L’histoire du politique telle qu’elle est pratiquée aujourd’hui s’attache à bon droit non plus seulement aux institutions, aux constitutions, aux régimes et aux porteurs ou agents de la décision ou de la légitimité, mais aussi aux modes de domination, de transaction, de délibération et de négociation, aux dispositifs normatifs et aux racines culturelles, intellectuelles et religieuses du champ ou de l’objet politique, aux discours, aux images et mémoires, bref aux représentations et à leur grammaire symbolique et idéologique. C’est dans ce périmètre élargi, recomposé par un élan interdisciplinaire et comparatif, que s’est d’abord inscrit le programme de recherche consacré à la « Genèse de l’État moderne ». Sous l’égide de son directeur, Jean-Philippe Genet, et de Patrick Boucheron, un second souffle a prolongé le mouvement sous la forme d’un projet intitulé « Le pouvoir symbolique en Occident (1300-1640) », dont le présent volume est issu.

Tel un retable médiéval, trois volets composent le triptyque : les vecteurs de l’idéel, les systèmes de valeurs et une analyse comparative synchronique et diachronique des formes de l’État et de sa représentation. Si l’on s’accorde à penser que le pouvoir n’est pas seulement puissance et décision mais aussi, et peut-être avant tout, signe, alors convient-il de considérer à la fois le signe opposé à celles et ceux qu’il domine (signe « sur », si l’on veut) et le signe manifesté de sa propre légitimité (signe « de », par conséquent). Un tel vocabulaire, revendiqué d’emblée par les éditeurs du volume, place la réflexion à un double niveau : celui d’une méthode et celui d’une sémantique. Ce dont il est plus précisément question n’est rien moins que le déploiement, en un temps et dans des lieux donnés, d’une rhétorique de la puissance par un marquage, en l’occurrence sur le théâtre très particulier que forment les villes d’Occident du xiiie au xvie siècle, autrement dit au moment de l’achèvement de la grande poussée urbaine de la première modernité européenne, ou plutôt et plus sûrement de la mise en place des réseaux urbains.

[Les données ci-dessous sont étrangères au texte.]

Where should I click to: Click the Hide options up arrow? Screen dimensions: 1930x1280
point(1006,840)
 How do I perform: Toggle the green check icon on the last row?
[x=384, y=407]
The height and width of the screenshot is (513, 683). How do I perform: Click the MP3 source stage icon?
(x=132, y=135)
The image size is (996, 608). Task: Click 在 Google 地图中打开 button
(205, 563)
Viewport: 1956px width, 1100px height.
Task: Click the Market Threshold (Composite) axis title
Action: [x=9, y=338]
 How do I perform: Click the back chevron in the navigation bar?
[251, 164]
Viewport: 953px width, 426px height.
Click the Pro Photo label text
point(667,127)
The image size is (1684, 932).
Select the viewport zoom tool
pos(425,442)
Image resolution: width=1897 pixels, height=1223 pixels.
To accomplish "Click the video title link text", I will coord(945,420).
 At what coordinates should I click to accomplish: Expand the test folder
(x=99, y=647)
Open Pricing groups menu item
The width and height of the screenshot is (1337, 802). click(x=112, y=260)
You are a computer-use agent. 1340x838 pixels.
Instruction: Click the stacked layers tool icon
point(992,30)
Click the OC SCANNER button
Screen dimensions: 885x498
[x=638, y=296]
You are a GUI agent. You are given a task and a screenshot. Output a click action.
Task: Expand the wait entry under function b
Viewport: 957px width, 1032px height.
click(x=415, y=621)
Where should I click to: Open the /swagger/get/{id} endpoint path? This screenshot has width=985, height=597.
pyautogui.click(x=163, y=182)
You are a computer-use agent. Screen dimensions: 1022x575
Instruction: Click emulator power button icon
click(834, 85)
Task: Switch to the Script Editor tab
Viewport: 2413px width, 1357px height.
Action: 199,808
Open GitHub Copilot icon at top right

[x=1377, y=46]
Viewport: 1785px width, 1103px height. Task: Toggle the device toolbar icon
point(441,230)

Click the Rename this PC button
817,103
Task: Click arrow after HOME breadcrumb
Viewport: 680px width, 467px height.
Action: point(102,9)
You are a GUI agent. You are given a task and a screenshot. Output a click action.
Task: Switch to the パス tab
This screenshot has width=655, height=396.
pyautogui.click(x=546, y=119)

La lecture du recueil fait aussitôt comprendre que le déplacement méthodologique et sémiologique recherché, et opéré, a pour conséquence immédiate, qui n’est pas mince, de modifier la définition que l’on peut et doit formuler de la ville elle-même. Il faut, en effet, pour saisir le sens et la nature d’une nouvelle rhétorique des marques urbaines du pouvoir (lequel peut-être ecclésiastique, royal, princier ou citadin lui-même), ne plus se contenter d’une caractérisation simplement démographique, économique ou monumentale de la ville, mais faire l’hypothèse d’une cité conçue comme la mise en contemporanéité, à la fois culturelle, sociale et spatiale, d’éléments construits, placés et conservés par des temporalités différentes et qu’il convient chaque fois de renommer, d’actualiser et de réaffecter, bref de remettre au présent sans anéantir le palimpseste qui leur donne sens.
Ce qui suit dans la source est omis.